What are the pass rates for past exam papers?

Discussion in 'CT1' started by Gbob1, Mar 18, 2010.

  1. Gbob1

    Gbob1 Member

    Is there any way to find out? I've sort of made my way through a past paper - April 2000 using notes. For the first 7 questions I only lost 2 marks but then thereafter things went spiralling downhill. I missed out question 11 because I hadn't done that in the question and answers bank yet and I missed out Q12 and Q14 because I just didn't understand it. So all in all I got 40/100 (with notes and taking roughly around 2.5 hours). Or you could say 40/75 out of all the questions I attempted to make the percentage a bit more sightly :eek:

    For a first attempt is this quite terrible? Was this quite an easy paper? What sort of mark should I be aiming at 1 month before the exam for example on this paper?

    Thank you.

    *P.S when marking the paper it doesn't tell us what marks are for what in the mark scheme (unlike A-levels). So do we just take each line as a mark in itself or is it a relatively subjective thing?
     
  2. capitalH

    capitalH Member

    Pass mark

    I think you want to know the pass mark for the subject (as opposed to the pass rate, which says how many students passed).

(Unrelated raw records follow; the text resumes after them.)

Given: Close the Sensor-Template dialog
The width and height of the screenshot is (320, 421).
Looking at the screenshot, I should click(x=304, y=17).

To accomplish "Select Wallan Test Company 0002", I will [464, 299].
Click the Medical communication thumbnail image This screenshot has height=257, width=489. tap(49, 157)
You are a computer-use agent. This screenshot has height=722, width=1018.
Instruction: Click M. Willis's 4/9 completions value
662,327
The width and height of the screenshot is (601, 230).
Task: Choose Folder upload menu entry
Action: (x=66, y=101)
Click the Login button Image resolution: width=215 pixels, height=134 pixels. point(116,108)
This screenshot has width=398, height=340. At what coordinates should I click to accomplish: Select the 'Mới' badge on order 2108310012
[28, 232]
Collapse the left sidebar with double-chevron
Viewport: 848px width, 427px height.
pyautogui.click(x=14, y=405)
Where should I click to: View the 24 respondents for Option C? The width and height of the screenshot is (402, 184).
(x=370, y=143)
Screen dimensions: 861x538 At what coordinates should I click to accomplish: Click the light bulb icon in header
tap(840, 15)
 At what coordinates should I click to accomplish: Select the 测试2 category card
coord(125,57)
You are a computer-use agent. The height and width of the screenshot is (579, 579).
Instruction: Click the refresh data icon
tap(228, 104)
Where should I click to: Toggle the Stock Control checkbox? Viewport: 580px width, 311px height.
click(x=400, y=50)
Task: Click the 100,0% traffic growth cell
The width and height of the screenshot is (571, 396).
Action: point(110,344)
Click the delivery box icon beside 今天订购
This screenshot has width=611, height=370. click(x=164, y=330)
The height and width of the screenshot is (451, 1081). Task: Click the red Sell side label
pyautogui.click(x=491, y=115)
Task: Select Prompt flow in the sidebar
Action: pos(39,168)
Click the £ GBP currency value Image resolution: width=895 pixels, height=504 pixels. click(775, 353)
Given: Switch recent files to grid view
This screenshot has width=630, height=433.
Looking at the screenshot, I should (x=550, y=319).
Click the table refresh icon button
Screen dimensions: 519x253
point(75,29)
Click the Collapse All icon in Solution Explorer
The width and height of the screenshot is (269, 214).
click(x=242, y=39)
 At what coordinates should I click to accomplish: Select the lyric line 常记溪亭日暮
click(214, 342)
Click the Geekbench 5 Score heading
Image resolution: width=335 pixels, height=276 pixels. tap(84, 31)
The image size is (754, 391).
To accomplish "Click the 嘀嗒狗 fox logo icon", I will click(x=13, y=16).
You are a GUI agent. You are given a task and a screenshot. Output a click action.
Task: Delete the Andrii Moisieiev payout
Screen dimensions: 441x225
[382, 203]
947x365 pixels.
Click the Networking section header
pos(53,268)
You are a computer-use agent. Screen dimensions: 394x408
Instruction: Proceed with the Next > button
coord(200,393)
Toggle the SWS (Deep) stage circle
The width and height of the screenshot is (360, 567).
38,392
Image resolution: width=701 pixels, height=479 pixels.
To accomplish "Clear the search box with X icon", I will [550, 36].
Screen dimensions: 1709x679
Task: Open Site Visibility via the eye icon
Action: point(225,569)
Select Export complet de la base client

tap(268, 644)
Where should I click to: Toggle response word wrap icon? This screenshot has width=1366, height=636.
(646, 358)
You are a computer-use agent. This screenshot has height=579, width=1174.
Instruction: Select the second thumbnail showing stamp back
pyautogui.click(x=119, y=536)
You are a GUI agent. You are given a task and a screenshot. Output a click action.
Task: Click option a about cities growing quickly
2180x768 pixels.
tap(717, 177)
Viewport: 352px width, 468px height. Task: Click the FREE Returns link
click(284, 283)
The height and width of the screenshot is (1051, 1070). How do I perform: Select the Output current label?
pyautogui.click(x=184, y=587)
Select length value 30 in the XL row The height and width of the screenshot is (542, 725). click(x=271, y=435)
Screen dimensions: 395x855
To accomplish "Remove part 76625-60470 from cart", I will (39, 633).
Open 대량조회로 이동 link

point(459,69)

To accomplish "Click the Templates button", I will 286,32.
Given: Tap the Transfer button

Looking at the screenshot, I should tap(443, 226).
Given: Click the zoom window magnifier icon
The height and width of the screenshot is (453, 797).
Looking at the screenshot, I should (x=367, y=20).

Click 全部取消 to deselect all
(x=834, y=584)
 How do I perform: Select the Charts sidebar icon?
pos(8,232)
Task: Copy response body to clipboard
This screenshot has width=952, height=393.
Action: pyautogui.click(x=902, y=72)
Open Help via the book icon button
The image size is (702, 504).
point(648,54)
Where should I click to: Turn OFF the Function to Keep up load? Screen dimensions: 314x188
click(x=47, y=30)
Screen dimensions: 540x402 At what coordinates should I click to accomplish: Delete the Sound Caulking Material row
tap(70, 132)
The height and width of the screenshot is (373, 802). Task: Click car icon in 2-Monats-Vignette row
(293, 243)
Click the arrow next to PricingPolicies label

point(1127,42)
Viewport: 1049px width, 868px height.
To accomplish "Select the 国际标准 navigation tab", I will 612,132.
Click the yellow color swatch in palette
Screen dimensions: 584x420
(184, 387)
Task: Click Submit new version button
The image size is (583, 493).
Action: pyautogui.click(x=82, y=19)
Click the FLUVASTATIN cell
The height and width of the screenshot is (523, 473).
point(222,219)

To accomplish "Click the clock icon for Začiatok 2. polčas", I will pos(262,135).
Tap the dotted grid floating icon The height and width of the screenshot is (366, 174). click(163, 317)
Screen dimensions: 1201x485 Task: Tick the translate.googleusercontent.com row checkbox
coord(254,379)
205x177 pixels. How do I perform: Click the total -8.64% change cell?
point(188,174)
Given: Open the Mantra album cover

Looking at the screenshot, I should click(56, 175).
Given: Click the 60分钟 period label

    It is not published. Ever.

    Your other questions

    1) For a first attempt old exam it is not necessarily terrible. I had worse and still passed, but you have a lot of work ahead of you. Also, consider the other subjects (if any) that you may have at the moment.

    2) Depends on how much time you can spend. I do some old papers, to practice and to identify which areas I need to concentrate on in my remaining time.

    3) Marking your own work can be difficult. I think that 1 point per line can be a bit optimistic though, and will depend on how verbose your answers is. When I mark my work I use a conservative binary approach (all marks or no marks) for mathematical papers, as I am unsure if they mark with the mistake. This also helps me to focus, but may not necessarily work for you.
     
  3. bystander

    bystander Member

    I strongly advise getting a mock from ActEd with marking. The markers see loads of scripts and sometimes you get comments that indicate your relative strengths ie they will tell you common pitfalls.

    Broad brush I'd say you want at least 60%. Leaving qns out is not good on the day. If you get yourself on the borderline pile, they do look for breadth of knowledge and its hard to demonstrate that with qns missing.

    As for part marks it is generally for each stage of calculation rather than individual line. Do include audit trails so they can tell what you are trying to achieve. If you make one slip and then carry on perfectly thats 1 or 2 marks lost but not the whole marks for the qn.

    But practise is the key so keep going!